I trialed Aleph recently and was impressed by its progress against an ambitious goal. My impressions as a user were as follows:
1. Aleph is excellent out-of-the-box for its
– OCR, via Tesseract or Google’s Vision API
– Full text search, via Elasticsearch
– Browser based UI, via React
2. Aleph does a okay job but has room for improvement with
– Entity extraction
– Language detection
where “okay” means it’s accurate enough to be useful for filtering by names, emails, languages, etc., but you’ll probably encounter occasional errors.
I also noticed search latency in my deployment and would love to try the Elasticsearch tips from the HN thread last week [1]. This latency does not appear in the production deployment by the Aleph team.
The latency issue with ES probably comes from how we use the indexes: each type of entity (documents, emails, people, companies) ends up with its own index. 48 in total at the moment. This of course introduces lots of overhead at the beginning, but with a larger dataset and with a clustered ES it pays off at scale. We should consider re-adding single index operation mode for small deployment.
Given your trial would you think it useful to investigate moving a search solution of standards and regulations in PDF and text documents to aleph? That is to say is it a good enough search solution for structured and unstructured data that it would make sense to build on top of it instead of rolling your own?
Yes, definitely worth investigating if you need full text search as well as content extraction from PDFs. I found the production deployment installation [1] to be the most straightforward.
> Can Britain leave the European Union? Yes, it's possible; but complicated and will probably not make your life better in the way that you're expecting.
As a side note, I stumbled on this cause the German Public Television seems to work on this too. Found it quite interesting to see that, in addition to finding this project
I'm an outsider that doesn't have much knowledge about faith, please humor me.
I looked up "Tetragrammaton" since I never heard of it[0], but I don't see how it would consist of a logical proof, I don't quite understand the significance. How do you reach your approximation from the tetragrammaton?
The tetragrammaton is a 4-letter name of God, and a conceptualization of
- somethingness
- becoming observable/“contrasty”
- germinating
- and becoming self-aware (and an applied practice)
Like a stack overflow of reality. It is one of many names of God in Hebrew.
This essentially represents “the all”, as we can understand it. It’s interesting how ancient alphabets were built on base concepts and interactions. They have a sort of philosophy to them.
Markov chain text generation is pretty wild, because we now can build computer systems that endlessly generate their own many-letter “names of God”. God has many names in Hebrew; everything is a name of God, so to speak, like a DNA sequence.
Dear HN colleagues: let's be careful about swamping those Aleph folks with traffic. They probably have enemies around the web that would exploit any overload and outage. Slashdotting can definitely turn into an unintended dDOS attack.
Better yet: maybe somebody with access to some kind of attack-resistant CDN provider could help them migrate.
What do you mean? The actual aleph server is a deploy on premises docker image, so we can't overload the actual services people are using.
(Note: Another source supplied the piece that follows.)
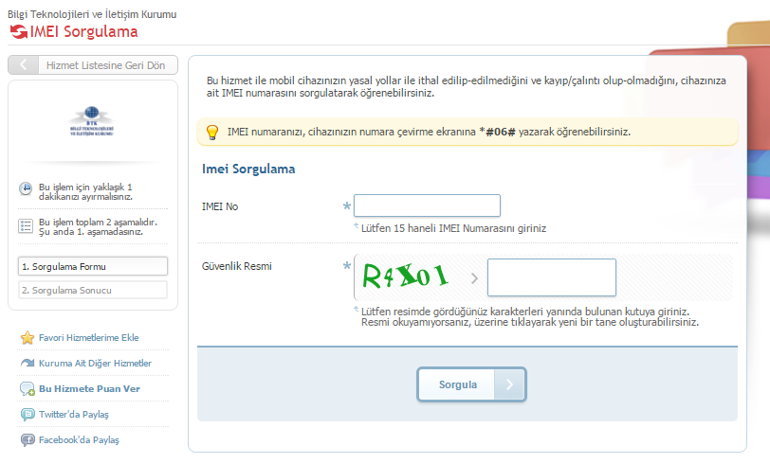
Task: Open Twitter'da Paylaş link
Action: [73, 414]
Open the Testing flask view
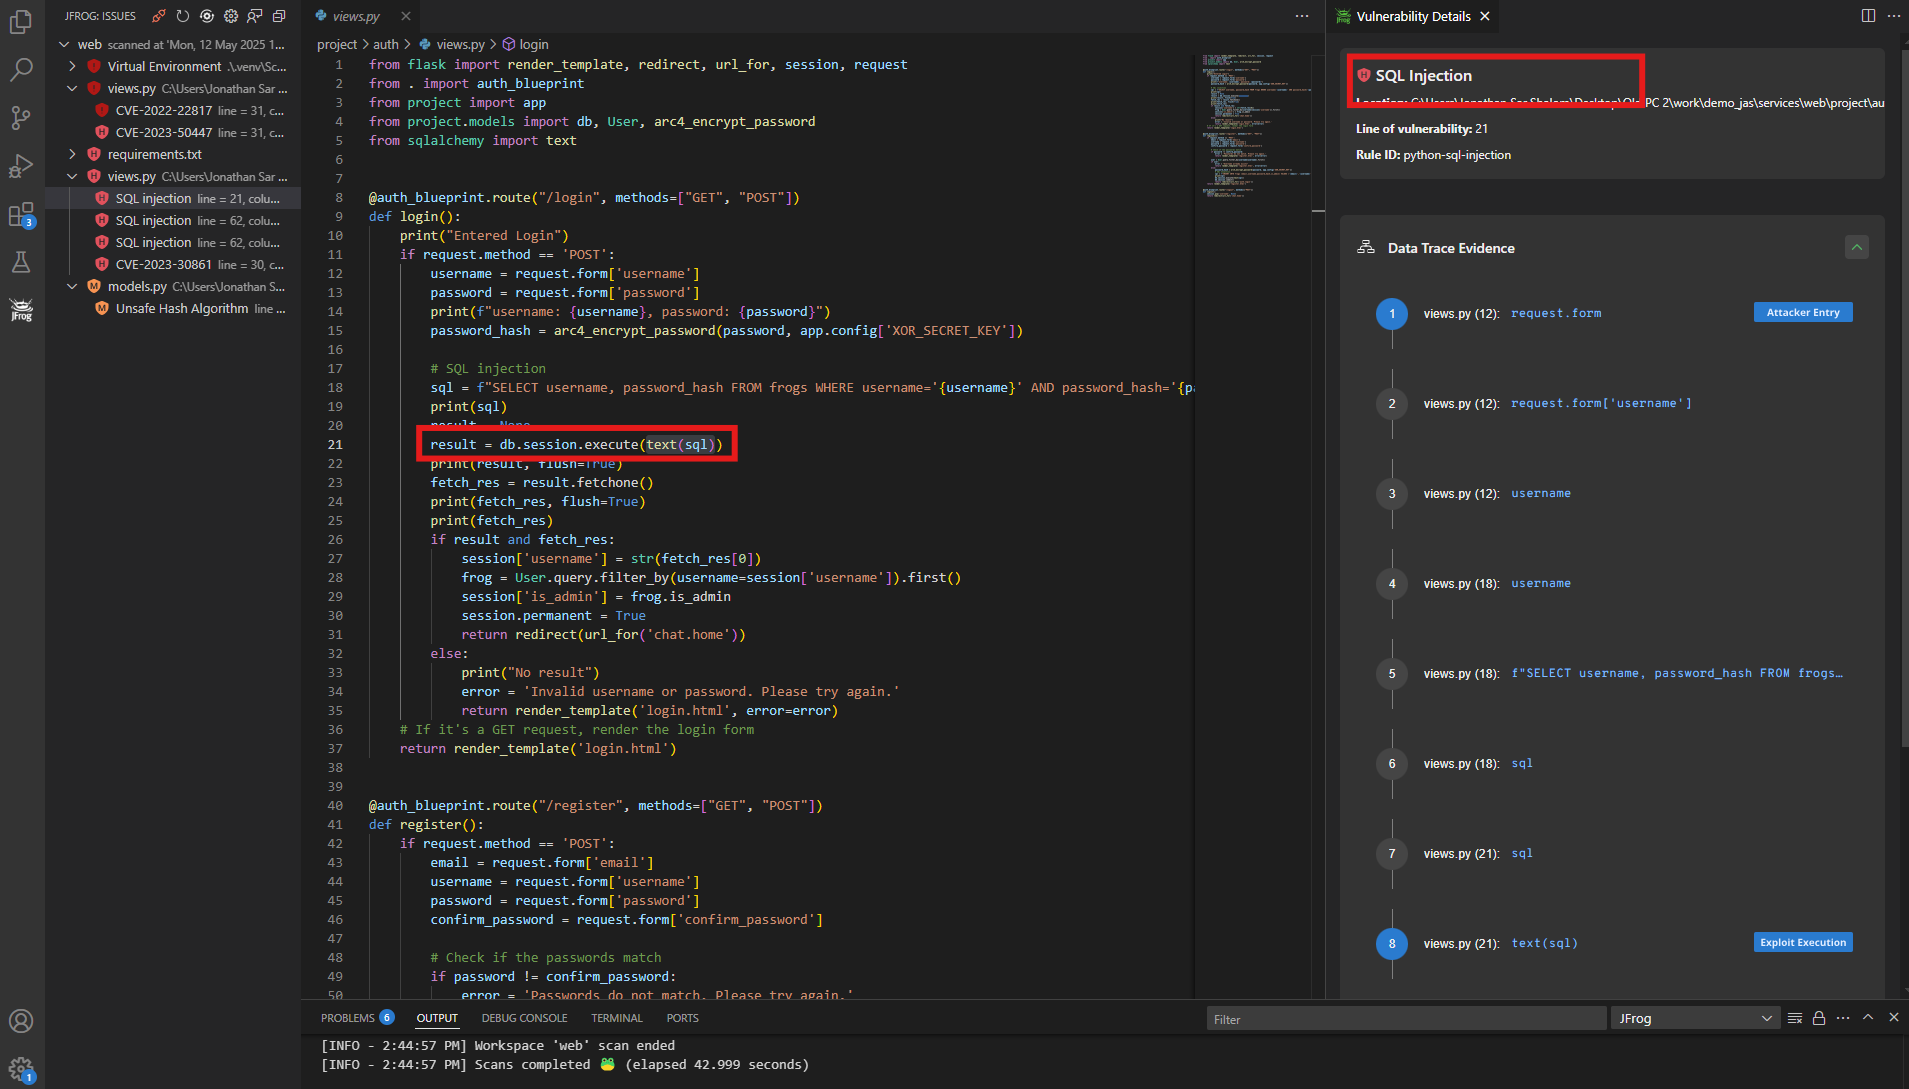Viewport: 1909px width, 1089px height. [x=21, y=262]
The infrastructure is all github or docker, which already scales.
Some problems they aim to solve:
> Easy data search for both structured and unstructured information (ie. documents and databases).
> Cross-referencing between different datasets ("Who are all the politicians in my country that are mentioned in this leak?")
> Access control and data compartmentalisation, but also flexible sharing within cross-border teams.
> Continuous crawling of hundreds of public data sources as background material for research.
> Visual exploration of investigative analysis.